Gérer ma fatigue en limitant mon niveau d’activité est un défi permanent. Je veux faire des choses et il est parfois difficile de discerner le point de bascule entre trop en faire et trop en faire. Je sais maintenant que, quoi qu’on dise, je ne dois faire que ce que je me sens à l’aise et en sécurité. Cela ne veut pas dire que je suis confiné à la maison. Nous avons pu faire des voyages, par exemple visiter des endroits chauds pour échapper à l’hiver pendant quelques semaines ou passer Noël avec notre fille en Angleterre, mais nous avons toujours prévu des périodes de repos.

Ceux d’entre nous qui sont atteints de LMC se voient rappeler quotidiennement leur maladie : la nécessité de prendre des médicaments de chimiothérapie. Dans mon cas, cela se fait deux fois par jour, avec deux périodes de trois heures de jeûne. Même avec ce rappel quotidien, j’ai la chance de ne pas avoir de douleur et que ma LMC soit bien contrôlée.
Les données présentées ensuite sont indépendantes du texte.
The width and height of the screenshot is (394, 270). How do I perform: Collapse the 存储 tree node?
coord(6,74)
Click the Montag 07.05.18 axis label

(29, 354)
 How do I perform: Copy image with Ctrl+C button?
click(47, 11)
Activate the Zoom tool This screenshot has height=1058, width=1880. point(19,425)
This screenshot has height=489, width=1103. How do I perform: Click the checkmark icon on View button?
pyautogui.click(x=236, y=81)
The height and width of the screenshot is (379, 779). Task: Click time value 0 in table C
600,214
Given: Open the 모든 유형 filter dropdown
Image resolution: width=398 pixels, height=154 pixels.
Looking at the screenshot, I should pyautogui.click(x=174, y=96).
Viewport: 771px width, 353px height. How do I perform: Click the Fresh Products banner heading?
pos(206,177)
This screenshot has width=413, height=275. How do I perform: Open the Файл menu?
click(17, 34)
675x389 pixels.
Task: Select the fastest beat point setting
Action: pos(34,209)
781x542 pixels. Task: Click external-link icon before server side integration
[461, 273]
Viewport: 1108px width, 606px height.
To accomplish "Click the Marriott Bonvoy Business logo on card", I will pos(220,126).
Plus de quatre ans après mon diagnostic, je suis en paix et reconnaissante pour toutes les bonnes choses de ma vie. Mon mari et moi nous concentrons sur les petites choses : profiter de la vie quotidienne et de la compagnie de l’autre ; prendre les repas ensemble au lieu de me laisser rentrer du travail épuisée, souvent après 20 heures ; faire des promenades tranquilles quand mon énergie le permet ; et entretenir mon jardin. Nous avons de bons amis et une famille merveilleuse : une fille qui enseigne en Angleterre et avec laquelle nous nous connectons quotidiennement par FaceTime, et un fils qui vit à proximité avec sa femme et notre précieux petit-fils. Il n’y a rien de mieux.

Qu’ai-je donc appris au cours de ces quatre dernières années ? J’ai appris qu’après le diagnostic, je devais passer par un processus. Un ami m’a dit que le cancer change tout et qu’il est utile de reconnaître et d’accepter ce fait très tôt, et d’essayer de se remettre du deuil de sa vie passée le plus tôt possible. J’ai appris que le travail est le travail, et rien de plus. J’ai appris que ce que mon père disait est vrai : « planifie l’avenir, mais ne compte pas dessus ». Par conséquent, aussi banal que cela puisse paraître, il faut vivre dans l’instant présent et tirer de la joie de chaque jour. J’ai appris à être heureux de ce que je peux faire et à ne pas me lamenter sur ce que je ne peux plus faire. Comme beaucoup d’autres, j’ai déjà fait semblant de croire à ces truismes de la vie. Ils ont tellement plus de sens pour moi maintenant.